October 17, 2022 by Jake Hertz

A collaboration between the two tech giants has resulted in improved data center compute hardware.

As cloud services grow in popularity, computing developers are reimagining the data center. In light of the slowing of Moore’s Law, many are turning to heterogeneous computing and hardware acceleration as the answer.

 

C3 virtual machine

Google is releasing its C3 virtual machine and Hyperdisk to improve its computing infrastructure. Image used courtesy of Google

 

To address the needs of the modern data center, Google announced the release of its new C3 machine series, which features a custom infrastructure processing unit (IPU) developed in collaboration with Intel. In this article, we’ll look at the new IPU and how it provides a custom computing infrastructure for Google’s C3 machines.

 

Google and Intel Create Custom Computing IPU

At the heart of Google’s new C3 machine series is Intel’s IPU E2000, a custom infrastructure computing ASIC that Google and Intel developed together.

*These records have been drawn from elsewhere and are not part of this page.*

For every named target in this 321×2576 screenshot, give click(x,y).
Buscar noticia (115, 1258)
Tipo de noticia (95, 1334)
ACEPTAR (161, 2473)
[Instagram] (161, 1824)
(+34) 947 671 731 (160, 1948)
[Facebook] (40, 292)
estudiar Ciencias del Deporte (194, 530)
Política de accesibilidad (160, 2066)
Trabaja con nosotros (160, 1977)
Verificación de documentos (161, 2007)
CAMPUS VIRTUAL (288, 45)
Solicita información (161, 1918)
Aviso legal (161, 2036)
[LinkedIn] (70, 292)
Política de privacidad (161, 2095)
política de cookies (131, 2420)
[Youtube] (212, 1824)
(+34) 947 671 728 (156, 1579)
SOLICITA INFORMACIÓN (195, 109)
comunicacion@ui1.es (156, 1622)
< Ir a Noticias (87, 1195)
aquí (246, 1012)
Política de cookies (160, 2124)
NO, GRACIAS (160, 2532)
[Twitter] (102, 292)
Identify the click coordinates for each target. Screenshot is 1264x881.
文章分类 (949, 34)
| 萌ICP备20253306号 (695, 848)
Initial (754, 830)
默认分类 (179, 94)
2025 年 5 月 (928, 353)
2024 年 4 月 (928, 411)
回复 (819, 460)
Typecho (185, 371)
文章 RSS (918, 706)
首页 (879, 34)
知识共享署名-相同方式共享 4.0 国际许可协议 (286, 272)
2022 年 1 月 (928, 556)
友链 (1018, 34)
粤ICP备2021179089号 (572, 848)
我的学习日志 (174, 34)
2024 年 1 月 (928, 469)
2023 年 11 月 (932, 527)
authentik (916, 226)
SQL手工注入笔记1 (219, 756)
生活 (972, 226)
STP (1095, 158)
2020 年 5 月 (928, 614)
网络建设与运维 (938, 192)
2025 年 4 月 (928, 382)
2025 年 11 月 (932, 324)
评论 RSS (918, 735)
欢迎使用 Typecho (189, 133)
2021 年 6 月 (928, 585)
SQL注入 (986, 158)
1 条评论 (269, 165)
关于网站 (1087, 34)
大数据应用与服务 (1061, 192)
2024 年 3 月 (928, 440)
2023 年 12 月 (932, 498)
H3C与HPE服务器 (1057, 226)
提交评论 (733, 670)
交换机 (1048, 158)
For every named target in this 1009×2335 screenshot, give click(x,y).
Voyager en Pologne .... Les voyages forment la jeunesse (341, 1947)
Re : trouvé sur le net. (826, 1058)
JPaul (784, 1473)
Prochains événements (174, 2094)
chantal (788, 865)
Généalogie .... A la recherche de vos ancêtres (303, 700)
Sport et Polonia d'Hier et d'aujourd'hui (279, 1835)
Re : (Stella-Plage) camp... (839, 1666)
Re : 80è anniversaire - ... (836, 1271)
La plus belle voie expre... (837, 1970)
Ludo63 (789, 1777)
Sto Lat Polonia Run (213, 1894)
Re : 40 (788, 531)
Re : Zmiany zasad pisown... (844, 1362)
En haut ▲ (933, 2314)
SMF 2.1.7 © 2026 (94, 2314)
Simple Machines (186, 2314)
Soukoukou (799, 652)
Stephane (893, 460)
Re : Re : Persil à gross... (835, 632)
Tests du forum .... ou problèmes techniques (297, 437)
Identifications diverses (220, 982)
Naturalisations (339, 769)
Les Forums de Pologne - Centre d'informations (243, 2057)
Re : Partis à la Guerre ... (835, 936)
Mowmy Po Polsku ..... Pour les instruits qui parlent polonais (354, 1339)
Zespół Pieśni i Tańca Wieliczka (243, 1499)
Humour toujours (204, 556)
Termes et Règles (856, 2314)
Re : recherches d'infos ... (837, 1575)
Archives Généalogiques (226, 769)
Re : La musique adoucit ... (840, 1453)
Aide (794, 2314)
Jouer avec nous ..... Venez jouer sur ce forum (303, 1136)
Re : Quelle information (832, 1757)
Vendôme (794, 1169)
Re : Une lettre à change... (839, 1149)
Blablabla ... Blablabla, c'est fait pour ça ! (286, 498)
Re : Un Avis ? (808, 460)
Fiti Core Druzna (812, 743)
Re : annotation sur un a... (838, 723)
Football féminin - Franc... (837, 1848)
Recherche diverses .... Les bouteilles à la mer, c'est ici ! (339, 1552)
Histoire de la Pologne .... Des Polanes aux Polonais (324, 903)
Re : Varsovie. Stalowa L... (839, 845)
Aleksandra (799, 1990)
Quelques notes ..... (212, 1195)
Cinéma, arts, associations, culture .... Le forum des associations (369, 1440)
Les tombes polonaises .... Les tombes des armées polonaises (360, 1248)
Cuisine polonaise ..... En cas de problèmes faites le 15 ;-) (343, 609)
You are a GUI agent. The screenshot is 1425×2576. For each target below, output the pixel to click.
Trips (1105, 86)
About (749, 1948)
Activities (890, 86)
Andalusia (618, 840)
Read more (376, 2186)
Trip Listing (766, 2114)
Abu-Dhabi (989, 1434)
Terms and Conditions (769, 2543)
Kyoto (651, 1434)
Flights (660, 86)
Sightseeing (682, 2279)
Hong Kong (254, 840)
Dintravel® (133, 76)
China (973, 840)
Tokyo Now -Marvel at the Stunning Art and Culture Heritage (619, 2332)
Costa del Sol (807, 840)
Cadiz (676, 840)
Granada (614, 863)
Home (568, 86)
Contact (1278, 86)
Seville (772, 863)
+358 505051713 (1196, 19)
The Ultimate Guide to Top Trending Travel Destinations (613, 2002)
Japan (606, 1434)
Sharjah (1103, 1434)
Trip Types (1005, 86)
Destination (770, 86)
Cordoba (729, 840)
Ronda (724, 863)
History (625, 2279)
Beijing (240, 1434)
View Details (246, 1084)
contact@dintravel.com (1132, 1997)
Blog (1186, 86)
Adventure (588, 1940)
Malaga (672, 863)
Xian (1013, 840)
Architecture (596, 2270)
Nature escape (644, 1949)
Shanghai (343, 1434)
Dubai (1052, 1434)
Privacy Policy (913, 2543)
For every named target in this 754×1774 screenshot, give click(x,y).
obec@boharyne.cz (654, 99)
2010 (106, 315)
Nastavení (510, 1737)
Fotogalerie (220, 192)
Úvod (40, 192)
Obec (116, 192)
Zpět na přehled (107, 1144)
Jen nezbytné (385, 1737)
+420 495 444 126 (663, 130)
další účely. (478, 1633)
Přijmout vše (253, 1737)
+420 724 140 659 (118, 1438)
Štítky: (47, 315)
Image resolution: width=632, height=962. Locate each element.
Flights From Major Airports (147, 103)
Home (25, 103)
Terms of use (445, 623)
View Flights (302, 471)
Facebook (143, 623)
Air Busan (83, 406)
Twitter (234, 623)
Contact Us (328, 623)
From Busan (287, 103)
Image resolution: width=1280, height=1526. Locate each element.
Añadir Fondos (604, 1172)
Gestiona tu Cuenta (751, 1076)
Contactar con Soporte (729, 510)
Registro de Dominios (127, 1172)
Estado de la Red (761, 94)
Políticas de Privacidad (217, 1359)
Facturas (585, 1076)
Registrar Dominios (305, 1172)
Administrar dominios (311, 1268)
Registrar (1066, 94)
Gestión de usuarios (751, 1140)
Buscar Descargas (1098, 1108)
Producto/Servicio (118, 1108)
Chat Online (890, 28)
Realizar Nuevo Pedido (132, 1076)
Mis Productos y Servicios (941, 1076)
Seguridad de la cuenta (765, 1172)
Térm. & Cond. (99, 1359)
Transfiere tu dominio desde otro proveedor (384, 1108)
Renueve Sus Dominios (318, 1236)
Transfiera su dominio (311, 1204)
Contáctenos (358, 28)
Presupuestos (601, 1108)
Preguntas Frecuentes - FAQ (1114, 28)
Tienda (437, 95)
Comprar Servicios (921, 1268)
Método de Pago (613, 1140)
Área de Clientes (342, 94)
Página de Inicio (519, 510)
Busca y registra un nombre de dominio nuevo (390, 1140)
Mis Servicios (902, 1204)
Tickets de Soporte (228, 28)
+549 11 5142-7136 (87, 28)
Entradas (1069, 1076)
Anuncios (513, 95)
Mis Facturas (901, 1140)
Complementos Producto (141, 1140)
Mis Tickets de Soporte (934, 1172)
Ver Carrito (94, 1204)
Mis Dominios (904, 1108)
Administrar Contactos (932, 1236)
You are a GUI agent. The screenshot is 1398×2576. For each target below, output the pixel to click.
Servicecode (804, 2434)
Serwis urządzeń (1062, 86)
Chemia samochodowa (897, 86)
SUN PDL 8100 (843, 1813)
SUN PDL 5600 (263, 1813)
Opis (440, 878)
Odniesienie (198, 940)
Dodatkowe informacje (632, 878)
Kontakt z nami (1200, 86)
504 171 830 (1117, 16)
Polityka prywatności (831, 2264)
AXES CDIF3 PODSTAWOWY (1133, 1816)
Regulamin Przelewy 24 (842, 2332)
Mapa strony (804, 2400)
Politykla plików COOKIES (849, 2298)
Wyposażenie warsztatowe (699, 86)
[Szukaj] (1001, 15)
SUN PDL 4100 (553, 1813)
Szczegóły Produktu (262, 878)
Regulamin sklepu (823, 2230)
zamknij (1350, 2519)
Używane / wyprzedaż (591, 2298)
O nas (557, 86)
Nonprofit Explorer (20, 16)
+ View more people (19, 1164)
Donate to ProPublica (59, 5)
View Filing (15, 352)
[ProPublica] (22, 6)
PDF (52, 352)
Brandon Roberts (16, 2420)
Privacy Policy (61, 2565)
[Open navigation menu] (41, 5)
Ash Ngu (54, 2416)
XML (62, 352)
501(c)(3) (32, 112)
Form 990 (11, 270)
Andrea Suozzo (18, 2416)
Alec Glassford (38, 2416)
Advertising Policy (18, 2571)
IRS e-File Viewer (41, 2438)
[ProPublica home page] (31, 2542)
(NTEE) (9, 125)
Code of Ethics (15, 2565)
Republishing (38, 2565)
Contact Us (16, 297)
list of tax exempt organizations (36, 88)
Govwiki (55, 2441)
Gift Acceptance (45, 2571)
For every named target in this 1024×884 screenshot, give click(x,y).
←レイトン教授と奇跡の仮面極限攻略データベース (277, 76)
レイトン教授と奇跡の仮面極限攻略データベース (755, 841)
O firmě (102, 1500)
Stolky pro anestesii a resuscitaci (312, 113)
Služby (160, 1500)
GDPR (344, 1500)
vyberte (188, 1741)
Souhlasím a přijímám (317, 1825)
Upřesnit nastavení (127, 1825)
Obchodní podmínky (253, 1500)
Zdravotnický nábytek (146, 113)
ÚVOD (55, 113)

One of the key requirements for the IPU was programmability; the chip needed to be flexible enough to be optimized for any given computing requirement. To achieve this high level of programmability, Intel drew inspiration for E2000’s architecture from the design philosophies and successes of its FPGA SmartNICs. The result is a highly programmable packet processing engine that will be used to offload packet processing tasks from the C3’s CPU at line rates up to 200 Gb/s.

 

Intel’s IPU E2000

Intel’s IPU E2000. Image used courtesy of Intel

 

Beyond programmability, Intel highlighted other key features of the E2000, including an NVM Express storage interface, an advanced crypto engine, and compression acceleration blocks. Other hardware features include up to 2 x 100 GbE connectivity, 16 Arm Neoverse N1 cores, and 48 GB of onboard DRAM.

 

About Google's C3 Machines

Google's unveiled the E2000 ASIC in the context of its new C3 machine series, a custom architecture designed to power the future of Google's cloud services.

The C3 machines are powered by the 4th Generation Intel Xeon Scalable processor and supported by the E2000. Along with these hardware advancements, the C3 machines will feature Hyperdisk, a newly-released block storage solution from Google said to yield 80% higher IOPS per vCPU than other hyperscalers. This translates to a 10x higher IOPS in C3 machines than C2 machines.

In addition, C3 virtual machines will include 200 Gbps low-latency networking powered by the E200 IPU alongside PSP-based line encryption. Google claims that certain customers have seen performance improvements of over 20% compared to C2 machines. 

 

Supporting the Cloud

As the strain on the cloud continues to grow, new hardware and software offerings are necessary to ensure that the data center can keep up. With the new C3 machines from Google, the company hopes to provide their cloud customers with greater security and performance while ensuring scalability as their cloud demands grow.

According to Google, the SoC hardware architecture introduced in C3 VMs can enable better security, isolation, and performance. In the future, Google may expand this purpose-built architecture to develop a richer product portfolio—for instance, designing products that support native bare-metal instances.